個々のレベルがそのままチームの強さに比例するわけではない。チームワークと戦術で、ランキング上位の国にも勝つことができるのが、チーム戦だ。1チームは3人で、その中により障がいの重いBC1クラスの選手が最低一人いなくてはいけないというルールがある。
日本は杉村がチームの司令塔。相手の何手も先を読んで戦術を練り、誰がどこに投げるかを的確に指示していく。BC1クラスながらロングボールも投げられる藤井友里子(北陸銀行事務センター)と豊富な経験値でチームを支える木谷隆行(太陽の家)、そして相手ボールを弾き飛ばす力強いショットが持ち味のエース・廣瀬と、バランスの取れたメンバー構成だ。

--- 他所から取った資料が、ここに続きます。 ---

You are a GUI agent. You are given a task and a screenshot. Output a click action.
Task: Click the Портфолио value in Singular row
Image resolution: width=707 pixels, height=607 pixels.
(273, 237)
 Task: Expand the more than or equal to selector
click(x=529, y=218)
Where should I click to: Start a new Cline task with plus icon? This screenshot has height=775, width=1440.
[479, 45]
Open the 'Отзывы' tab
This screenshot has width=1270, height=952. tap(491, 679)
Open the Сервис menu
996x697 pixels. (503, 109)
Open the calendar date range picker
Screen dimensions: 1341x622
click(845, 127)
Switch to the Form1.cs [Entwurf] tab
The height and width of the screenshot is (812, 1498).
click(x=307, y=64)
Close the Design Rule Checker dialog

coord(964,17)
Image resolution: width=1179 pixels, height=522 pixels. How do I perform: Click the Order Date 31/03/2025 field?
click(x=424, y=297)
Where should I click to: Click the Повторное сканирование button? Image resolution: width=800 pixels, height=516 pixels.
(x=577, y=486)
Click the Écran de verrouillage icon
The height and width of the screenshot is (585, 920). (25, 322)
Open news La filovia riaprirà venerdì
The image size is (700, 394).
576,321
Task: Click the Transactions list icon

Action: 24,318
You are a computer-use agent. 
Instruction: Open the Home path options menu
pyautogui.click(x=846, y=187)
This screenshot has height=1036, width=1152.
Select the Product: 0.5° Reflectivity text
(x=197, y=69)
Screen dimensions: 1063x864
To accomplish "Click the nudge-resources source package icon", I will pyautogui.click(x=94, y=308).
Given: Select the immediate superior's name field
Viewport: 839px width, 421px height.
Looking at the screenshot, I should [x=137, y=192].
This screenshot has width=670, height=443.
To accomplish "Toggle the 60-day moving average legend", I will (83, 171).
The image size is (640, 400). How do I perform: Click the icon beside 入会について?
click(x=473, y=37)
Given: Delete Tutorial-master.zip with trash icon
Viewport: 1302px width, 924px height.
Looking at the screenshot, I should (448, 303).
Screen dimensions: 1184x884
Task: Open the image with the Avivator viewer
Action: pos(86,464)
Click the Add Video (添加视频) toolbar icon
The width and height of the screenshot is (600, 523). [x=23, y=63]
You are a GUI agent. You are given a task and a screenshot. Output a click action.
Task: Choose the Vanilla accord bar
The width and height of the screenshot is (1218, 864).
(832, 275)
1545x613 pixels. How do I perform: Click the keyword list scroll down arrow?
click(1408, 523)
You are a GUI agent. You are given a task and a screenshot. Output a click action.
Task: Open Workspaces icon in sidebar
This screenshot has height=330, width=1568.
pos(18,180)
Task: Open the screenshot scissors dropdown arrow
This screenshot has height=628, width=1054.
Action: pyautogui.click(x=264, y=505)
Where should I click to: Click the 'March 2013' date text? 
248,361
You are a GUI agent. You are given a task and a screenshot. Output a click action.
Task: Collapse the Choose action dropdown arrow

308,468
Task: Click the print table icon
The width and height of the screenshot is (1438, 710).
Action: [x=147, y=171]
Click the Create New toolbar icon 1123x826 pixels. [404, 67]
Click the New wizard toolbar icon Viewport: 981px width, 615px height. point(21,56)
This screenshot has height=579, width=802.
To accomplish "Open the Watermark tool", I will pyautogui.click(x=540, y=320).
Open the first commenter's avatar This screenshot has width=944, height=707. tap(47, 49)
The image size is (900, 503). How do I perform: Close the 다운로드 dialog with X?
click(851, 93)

パラリンピック初出場だった2008年の北京大会は予選敗退。メダルを狙って挑んだ前回ロンドン大会は7位に沈んだ。悔しさをバネにさらなる強化に着手。練習では技術で上達を目指すより、わざと厳しい局面を作って、それを打開していくトレーニングに時間を割いた。海外遠征の回数も増やし、実戦でさらに磨きをかけた。この4年間で、もっとも力を入れたのは、コミュニケーションを密にすること。チーム戦はひとり2球だ。その2球からさまざまなイメージを膨らませ、3人それぞれの特性を生かした戦術を考え、共有し、その積み重ねでリオでのメダルに行きついた。
「ボッチャブームを巻き起こしたい」
ボッチャはパラスポーツ特有の競技であるためか、日本では一般的な認知度は残念ながら高くない。そのため、選手は自らが講師となって学校やイベントなどでボッチャの魅力を伝えながら、競技活動を続けている。今回の銀メダル獲得で、競技のことを初めて知ったという人も多いのではないだろうか。
廣瀬はこう語る。
「東京パラリンピックでも応援してもらいたい。そのためには、選手が最高のパフォーマンスをし、まずは日本選手権を満員にする。そこから東京に向けて、日本でボッチャブームを巻き起こしたいです」
現地時間13日にスタートする個人戦でも、メダル獲得なるか。「火の玉ジャパン」の愛称のように、熱く、魂を込めて、前に向かって進んでいく選手たちに注目したい。